Building a computer that solves scientific problems a thousand times faster than the best ones available today is harder than just making it bigger.
Nearly every core component will have to change to create a practical exascale computer – one capable of a million trillion, or 1018, scientific calculations per second. The operating systems and underlying algorithms also must be revamped to run well on these huge machines and take advantage of their computational power.
It’d be easy to identify dozens of such obstacles to exascale computing, says Robert Lucas, deputy director of the Information Sciences Institute at the University of Southern California. But earlier this year a panel he led identified just the top 10 in a report to the U.S. Department of Energy.
A bill directing the DOE to pursue exascale computing passed the U.S House of Representatives before the fall recess. The American Supercomputing Leadership Act of 2014 now awaits Senate action.
And this month, leading up to a meeting at the SC14 supercomputing conference in New Orleans, the DOE’s Advanced Scientific Computing Advisory Committee (ASCAC) is releasing what it’s calling a “preliminary conceptual design” for an Exascale Computing Initiative (ECI) to achieve exascale computing by 2023.
Continued progress, however, depends on even greater computational power.
For decades, DOE has led the United States in developing and using the most advanced high-performance computing (HPC) technology, from the 1970s’ megaflops (millions of floating point operations per second) machines to today’s supercomputers, like Titan, that are capable of petaflops (quadrillion operations per second). HPC has helped DOE address a range of missions: developing new energy technologies, tracking climate change, ensuring the safety, security and effectiveness of the nation’s nuclear weapons, and more.
Continued progress, however, depends on even greater computational power. “If we don’t have exascale machines, or perhaps zettascale (1021 operations per second) further down the road, then there will be engineering problems you won’t be able to solve,” Lucas says.
Patricia Dehmer, acting director of the DOE Office of Science, directed ASCAC to identify the top 10 exascale challenges. Lucas headed a subcommittee of 23 HPC experts in hardware, algorithms and programming that examined the question and wrote the report. The subcommittee report says its top 10 list, now a centerpiece of the nascent exascale initiative design, is grouped into categories, but isn’t in rank order:
Energy efficiency: It would take as much energy as a small city consumes and cost millions of dollars a month to operate and cool an exascale computer built with today’s technology. DOE’s goal to hold power consumption to a maximum 20 megawatts will require advances in energy efficiency, power delivery, architecture and cooling.
Interconnect technology: Systems that allow processors to talk to each other and to memory quickly and efficiently are vital, the report’s authors say. “Without a high-performance, energy-efficient interconnect, an exascale system would be more like the millions of individual computers in a data center, rather than a supercomputer.”
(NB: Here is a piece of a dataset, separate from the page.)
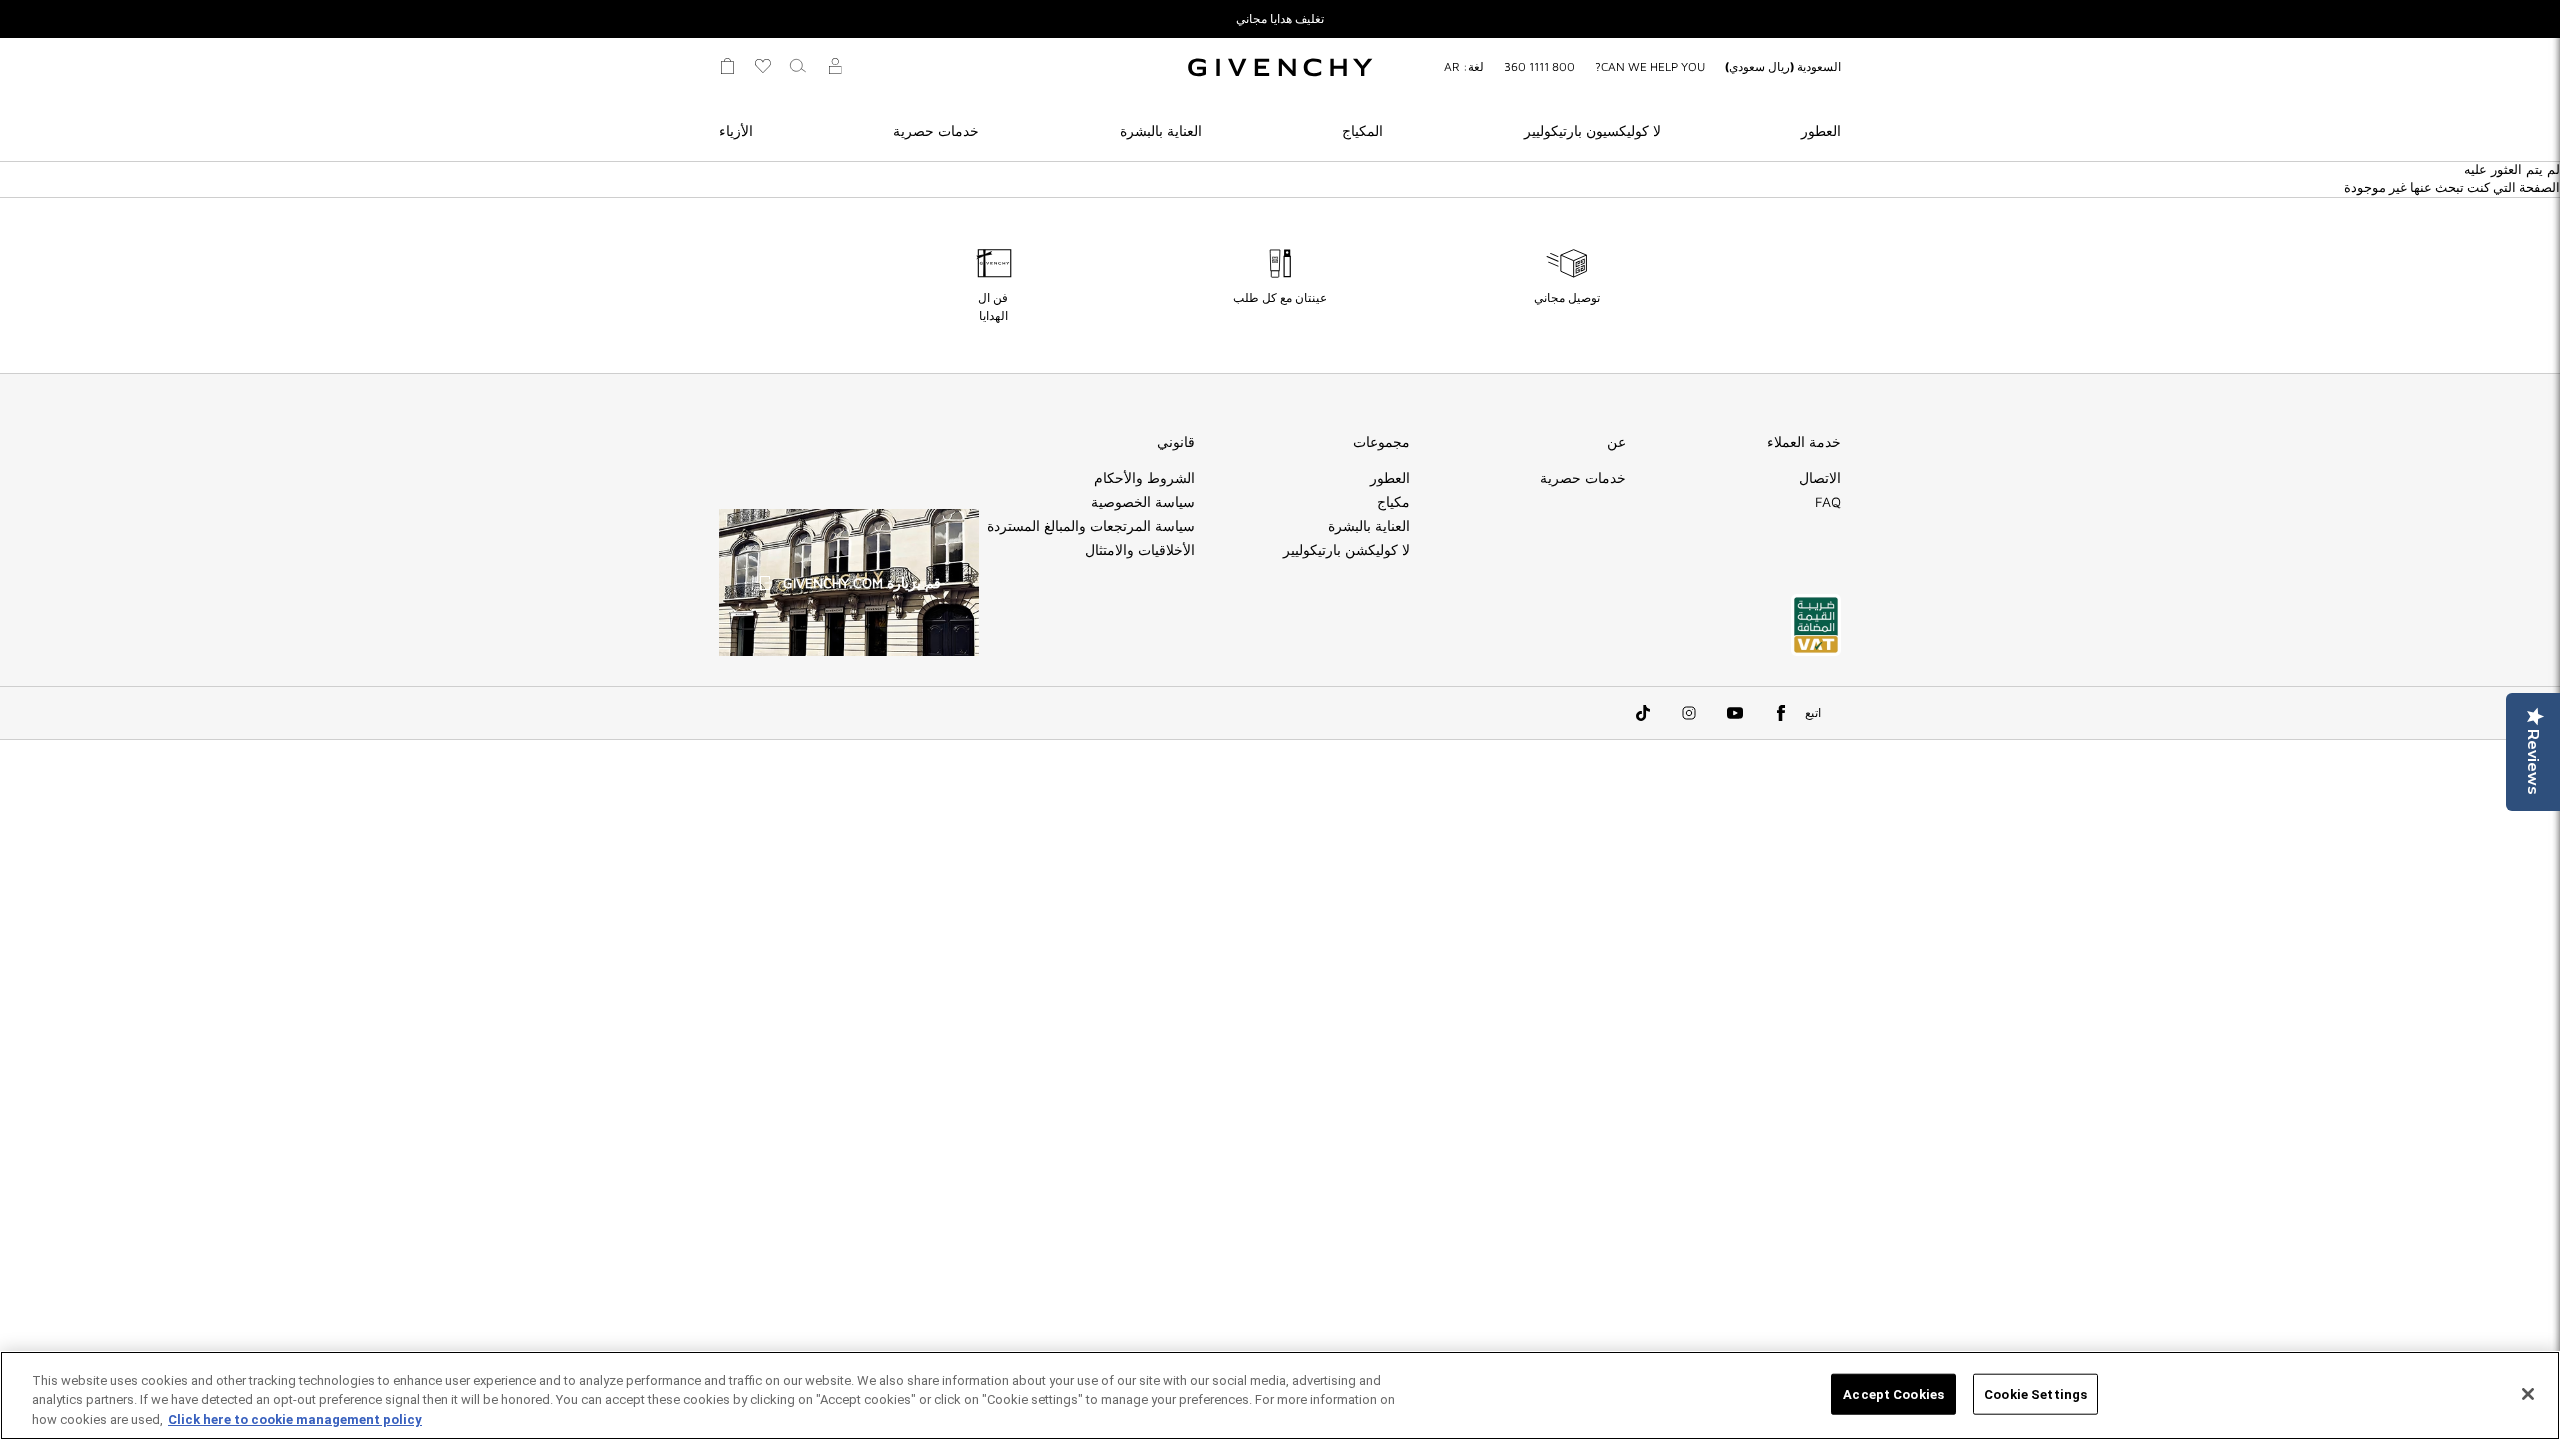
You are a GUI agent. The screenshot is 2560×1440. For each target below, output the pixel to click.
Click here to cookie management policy (295, 1419)
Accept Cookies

Memory technology: Researchers must evaluate new memory technologies for exascale use and focus on energy efficiency, minimizing data movement and holding down cost.
Exascale algorithms: Established science and engineering programs must be adapted to run on exascale machines. In some cases the underlying algorithms will have to be redesigned or reinvented.
Algorithms for discovery, design and decision: Methods and software will be needed to determine how much faith to put in an exascale simulation’s results and to find the best solutions to problems under given restraints.
Resilience and correctness: Exascale computers must supply correct and reproducible results, even as they recover from frequent component failures. “Getting the wrong answer really fast is of little value to the scientist,” the report says.
Scientific productivity: New software engineering tools and programming environments are needed so computational scientists can use an exascale machine productively. Otherwise, they may spend months preparing to run an application for just a few hours or days.
The report recommends research directions to overcome each of these challenges, but warns that a revolutionary approach is needed – not an evolutionary strategy of incremental advancement.
DOE also must invest in research for the long run, including supporting exascale hardware and algorithm development to meet the missions of DOE and other federal agencies, the subcommittee says. And the department should promote training to ensure computational scientists are available to effectively use the new machines.
The report recommends that DOE create an Open Exascale System Design Framework to coordinate development and foster collaboration across disciplinary boundaries. The approach should follow co-design principles, encouraging collaboration between system and software designers and the scientists who will use the new machines for discovery.
“The system vendors, the software vendors and DOE scientists (should) all discuss the goals ahead of time,” Lucas says. “If there was an open environment, it would facilitate that.” The result is likely to be supercomputers more closely tailored for specific purposes, such as climate modeling, rather than for general use.